Hi! Very nice story, but why can't they find eachother years later?
|This is a short story I wrote a few months back after several years without a single story finished. It's pretty close to done, but there's always room for improvement. Let me know what you all think.
Falling In Like
Truthfully, Nate wasn't even expecting the musical to be any good. It was a high school production, one of those community affairs you mainly find yourself at to support someone you're related to. That was the exact reason Nate was there at 7:00 sharp on a Saturday evening in early March, wedged between his father and some older lady. Nate was 20 pounds lighter than 2 months before from a somewhat strenuous cycling training schedule and so he fit better than he would have before. The musical was good, surprisingly so, but the reason Nate couldn't look away from the stage for even a heartbeat was the female lead.

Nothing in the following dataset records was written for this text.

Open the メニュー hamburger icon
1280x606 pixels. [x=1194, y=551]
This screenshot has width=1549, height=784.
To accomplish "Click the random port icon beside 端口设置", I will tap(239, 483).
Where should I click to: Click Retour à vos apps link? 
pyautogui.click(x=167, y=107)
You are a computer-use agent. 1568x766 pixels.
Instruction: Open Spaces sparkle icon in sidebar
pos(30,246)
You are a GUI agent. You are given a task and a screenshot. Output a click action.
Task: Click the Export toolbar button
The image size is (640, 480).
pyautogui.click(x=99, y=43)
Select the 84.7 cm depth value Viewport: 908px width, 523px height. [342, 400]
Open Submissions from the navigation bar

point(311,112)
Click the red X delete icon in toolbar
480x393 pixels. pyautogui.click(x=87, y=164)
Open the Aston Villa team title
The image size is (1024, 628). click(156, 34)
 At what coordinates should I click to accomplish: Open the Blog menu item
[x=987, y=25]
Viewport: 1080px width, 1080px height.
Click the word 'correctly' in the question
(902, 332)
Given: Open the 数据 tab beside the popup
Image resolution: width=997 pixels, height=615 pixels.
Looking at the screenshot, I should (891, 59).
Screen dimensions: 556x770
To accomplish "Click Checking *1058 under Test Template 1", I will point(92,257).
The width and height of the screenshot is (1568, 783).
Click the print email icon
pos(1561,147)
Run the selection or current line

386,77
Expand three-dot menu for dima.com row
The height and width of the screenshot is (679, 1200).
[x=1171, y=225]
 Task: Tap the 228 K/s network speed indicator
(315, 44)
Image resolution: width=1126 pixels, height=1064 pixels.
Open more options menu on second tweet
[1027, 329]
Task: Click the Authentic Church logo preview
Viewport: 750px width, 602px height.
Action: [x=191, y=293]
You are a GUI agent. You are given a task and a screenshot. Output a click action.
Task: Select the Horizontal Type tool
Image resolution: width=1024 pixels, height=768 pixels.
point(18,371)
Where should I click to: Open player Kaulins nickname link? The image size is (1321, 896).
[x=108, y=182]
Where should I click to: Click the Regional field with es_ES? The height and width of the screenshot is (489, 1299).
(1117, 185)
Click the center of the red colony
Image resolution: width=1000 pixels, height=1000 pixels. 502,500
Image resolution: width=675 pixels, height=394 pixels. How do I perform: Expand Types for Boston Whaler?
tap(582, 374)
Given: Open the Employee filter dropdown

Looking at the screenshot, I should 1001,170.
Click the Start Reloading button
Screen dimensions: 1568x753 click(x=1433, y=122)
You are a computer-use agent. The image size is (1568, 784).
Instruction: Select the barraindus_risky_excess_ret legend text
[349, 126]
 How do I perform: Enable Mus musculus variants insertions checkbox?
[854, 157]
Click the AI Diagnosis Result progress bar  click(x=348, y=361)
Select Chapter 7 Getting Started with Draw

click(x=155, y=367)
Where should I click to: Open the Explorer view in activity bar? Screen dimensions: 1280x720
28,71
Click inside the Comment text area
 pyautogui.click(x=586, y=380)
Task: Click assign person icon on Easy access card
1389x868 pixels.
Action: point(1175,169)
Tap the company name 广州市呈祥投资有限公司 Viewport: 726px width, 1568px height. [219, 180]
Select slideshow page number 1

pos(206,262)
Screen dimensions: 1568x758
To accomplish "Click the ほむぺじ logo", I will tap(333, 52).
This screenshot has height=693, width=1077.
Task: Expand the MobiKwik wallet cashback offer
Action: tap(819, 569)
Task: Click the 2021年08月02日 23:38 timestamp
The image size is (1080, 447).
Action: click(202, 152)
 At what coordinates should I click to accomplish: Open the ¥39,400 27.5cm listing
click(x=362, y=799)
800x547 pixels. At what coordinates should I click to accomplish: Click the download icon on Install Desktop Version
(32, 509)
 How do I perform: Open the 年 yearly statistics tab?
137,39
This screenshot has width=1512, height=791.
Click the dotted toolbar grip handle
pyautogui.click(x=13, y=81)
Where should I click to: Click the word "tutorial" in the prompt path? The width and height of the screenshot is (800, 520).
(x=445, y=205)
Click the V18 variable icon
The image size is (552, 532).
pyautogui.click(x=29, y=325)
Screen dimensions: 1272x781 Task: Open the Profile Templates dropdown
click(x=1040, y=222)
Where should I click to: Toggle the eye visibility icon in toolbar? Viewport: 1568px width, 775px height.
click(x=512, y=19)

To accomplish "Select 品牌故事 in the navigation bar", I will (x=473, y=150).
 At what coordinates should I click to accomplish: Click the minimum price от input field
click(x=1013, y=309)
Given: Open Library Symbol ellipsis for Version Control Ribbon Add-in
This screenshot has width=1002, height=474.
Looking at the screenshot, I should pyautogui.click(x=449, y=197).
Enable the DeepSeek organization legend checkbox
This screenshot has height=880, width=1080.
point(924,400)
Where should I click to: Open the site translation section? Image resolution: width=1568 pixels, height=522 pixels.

She played Natalie, somewhat of a social misfit who still had big dreams, a beautiful girl who hides that fact because she herself doesn't know, lightly damaged goods. Nate had always found himself attracted to this kind of girl, both because he also feels damaged and can relate on that level and also because Zooey Deschanel usually plays those roles in her movies. Nate felt a Zooey-shaped hole in his heart the first time he watched Elf and had been quietly trying to fill it on and off ever since, although he would never realize this.
From the second scene on, Nate could not take his eyes off of her, watching as her outfit changed from a coverall to a stained yellow dress to a clean peach dress to tight blue jeans, blue suede shoes, a hunting cap and a leather jacket. Even when his brother, playing a jock named John, was on stage, he could only see the character of Natalie. Every song she song seemed to be just for him, every joke made him laugh harder than either his father or the older lady and every coy glance to the audience gave him that wry smile that he made in the mirror when he looked in his own eyes each morning and only a few true friends had ever seen.
The curtain dropped and it was the intermission. Nate stayed seated and traded jokes with his neighbors out of courtesy, his being the best out of all the jokes anyone in the Al Ringling Theater in downtown Baraboo had heard all night. He had always been funny, but the jokes came by reflex that night because his mind was elsewhere. It was on page five of the program for “All Shook Up,” the first picture on the left side of the page. Natalie was being played by Madeline, known to her friends as Maddy, Hintz. She looked younger in her picture, standing next to Jed Strobel. Her blonde hair was done up in the long cylindrical curls you only see at Homecoming and Prom and it must have been cut since the picture. But the smile was the same and it wasn't leaving Nate's mind.
The second act came and went, yet Nate stayed only with Natalie. She got her man in the end and Nate felt not a twinge of jealousy, just a widening of that hidden smile of his. The curtain closed and opened and everyone cheered. Friends and families climbed up onto the stage to congratulate the actors and Nate went and found his brother, who couldn't find him because his glasses weren't period accurate and so he was as blind as lost hope. Praise was said and pictures were taken, something neither of them took seriously to their mother's moderate chagrin. The brother's friends were congratulated as well and through all of this, Nate spoke not one word about Natalie, or Maddy, since the musical had ended. Yet in each moment, he was always looking for her, ready to take a step towards her path so as to be able to innocuously congratulate her, to be one more compliment in a stream of community approval. Most likely, Nate would not have been able to bring himself to speak to her, as he was always a little wary of social interaction with anyone at all. Nate didn't see her.
While waiting to drive his brother home, Nate was exploring the upper floor of the Al Ringling Theater. He found his way into one of the old box seats from the late 1800s and discovered that the cast was taking pictures. He sat on the velvet chair with his Obama sweatshirt on and his feet propped up on the rail, listening to the next song on his iPod and watching Maddy and the rest of the actors pose for picture after picture. The song was by Say Hi and spoke about feeling better when the winter was gone. Winter was leaving, although snow was moving threateningly towards tomorrow, but Nate felt just fine.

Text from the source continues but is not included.